## Extrait choisi
>>>>
Cette année, nous voudrions vous apporter en complément une mise au point sur le contexte des arrestations opérées en avril 1915 et sur la situation réelle des élites arméniennes après ces arrestations. Nous serions ravis de contribuer ainsi à faire sortir certains de leur enfermement génocidaire qui a déjà fait couler le sang, y compris en Suisse et plus particulièrement à Genève.
I. Le problème de sécurité nationale posé par les nationalistes arméniens, en pleine guerre
Bien entendu, à en croire les nationalistes arméniens aujourd’hui, les arrestations du 24 avril 1915 sont la manifestation d’une persécution aveugle et injustifiable. Qu’en est-il en réalité ?
Nous ne nous étendrons pas ici sur le développement du nationalisme arménien à partir de la révolte de Zeytun en 1862, ni sur la stratégie de la tension et de la provocation menée par le parti Hintchak (fondé à Genève en 1887) et la Fédération révolutionnaire arménienne (FRA, fondée à Tbilissi en 1890) dans les années 1890, y compris contre des cibles occidentales. Nous ne ferons que mentionner l’attentat du 21 juillet 1905, par la FRA, qui devait tuer le sultan Abdülhamit II à Istanbul, et qui fait environ quarante morts parmi les passants [1].
<<<<
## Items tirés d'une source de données
>>>>
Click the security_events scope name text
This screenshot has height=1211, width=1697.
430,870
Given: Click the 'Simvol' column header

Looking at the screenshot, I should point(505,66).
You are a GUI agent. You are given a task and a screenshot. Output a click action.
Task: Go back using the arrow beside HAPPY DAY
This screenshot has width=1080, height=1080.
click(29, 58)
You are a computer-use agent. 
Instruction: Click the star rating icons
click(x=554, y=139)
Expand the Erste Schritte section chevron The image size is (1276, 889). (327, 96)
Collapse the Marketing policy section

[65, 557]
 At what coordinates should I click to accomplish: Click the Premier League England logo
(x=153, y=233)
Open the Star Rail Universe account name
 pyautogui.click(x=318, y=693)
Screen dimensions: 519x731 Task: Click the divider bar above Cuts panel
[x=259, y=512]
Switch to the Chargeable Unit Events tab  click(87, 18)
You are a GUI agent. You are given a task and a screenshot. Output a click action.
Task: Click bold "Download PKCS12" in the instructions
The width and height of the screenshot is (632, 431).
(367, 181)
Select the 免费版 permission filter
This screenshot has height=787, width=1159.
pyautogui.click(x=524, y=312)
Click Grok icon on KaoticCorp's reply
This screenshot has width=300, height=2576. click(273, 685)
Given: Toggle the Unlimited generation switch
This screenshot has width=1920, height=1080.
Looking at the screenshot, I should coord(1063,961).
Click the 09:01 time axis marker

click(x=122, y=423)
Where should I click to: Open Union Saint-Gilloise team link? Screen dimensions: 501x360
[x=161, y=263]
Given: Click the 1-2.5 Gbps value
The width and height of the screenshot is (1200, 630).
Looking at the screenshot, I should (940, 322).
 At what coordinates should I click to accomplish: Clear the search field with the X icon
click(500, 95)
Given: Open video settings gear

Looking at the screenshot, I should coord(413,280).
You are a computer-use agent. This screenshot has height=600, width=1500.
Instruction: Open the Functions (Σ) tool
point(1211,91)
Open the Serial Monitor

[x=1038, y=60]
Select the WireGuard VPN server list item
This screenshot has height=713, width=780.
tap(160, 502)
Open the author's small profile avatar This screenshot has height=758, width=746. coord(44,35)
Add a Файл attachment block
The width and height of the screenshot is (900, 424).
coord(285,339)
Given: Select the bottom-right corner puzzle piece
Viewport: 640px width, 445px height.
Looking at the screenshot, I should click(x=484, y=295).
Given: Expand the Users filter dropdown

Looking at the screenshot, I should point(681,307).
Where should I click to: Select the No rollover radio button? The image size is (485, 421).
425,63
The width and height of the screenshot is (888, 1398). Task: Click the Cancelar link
<<<<
## Objectifs
a - Quels lieux géographiques l'extrait mentionne-t-il ?
b - Reformulez sous forme de liste le paragraphe de l'extrait qui commence par « Nous ne nous étendrons pas ici », en conservant ses faits principaux.
c - Recopiez l'extrait en commençant par « Nous ne nous » et en poursuivant jusqu'à « les passants [1]. ».
Appuyez-vous uniquement sur l'extrait.

## Résultats attendus
a -
- Suisse
- Genève
- Zeytun
- Tbilissi
- Istanbul

b -
- Sujets écartés : le développement du nationalisme arménien à partir de la révolte de Zeytun en 1862.
- Sujets écartés : la stratégie de la tension et de la provocation menée dans les années 1890, y compris contre des cibles occidentales, par le parti Hintchak (fondé à Genève en 1887) et la Fédération révolutionnaire arménienne (FRA, fondée à Tbilissi en 1890).
- Seul fait mentionné : l'attentat commis par la FRA le 21 juillet 1905 à Istanbul. Il visait le sultan Abdülhamit II et fait environ quarante morts parmi les passants.

c -
Nous ne nous étendrons pas ici sur le développement du nationalisme arménien à partir de la révolte de Zeytun en 1862, ni sur la stratégie de la tension et de la provocation menée par le parti Hintchak (fondé à Genève en 1887) et la Fédération révolutionnaire arménienne (FRA, fondée à Tbilissi en 1890) dans les années 1890, y compris contre des cibles occidentales. Nous ne ferons que mentionner l’attentat du 21 juillet 1905, par la FRA, qui devait tuer le sultan Abdülhamit II à Istanbul, et qui fait environ quarante morts parmi les passants [1].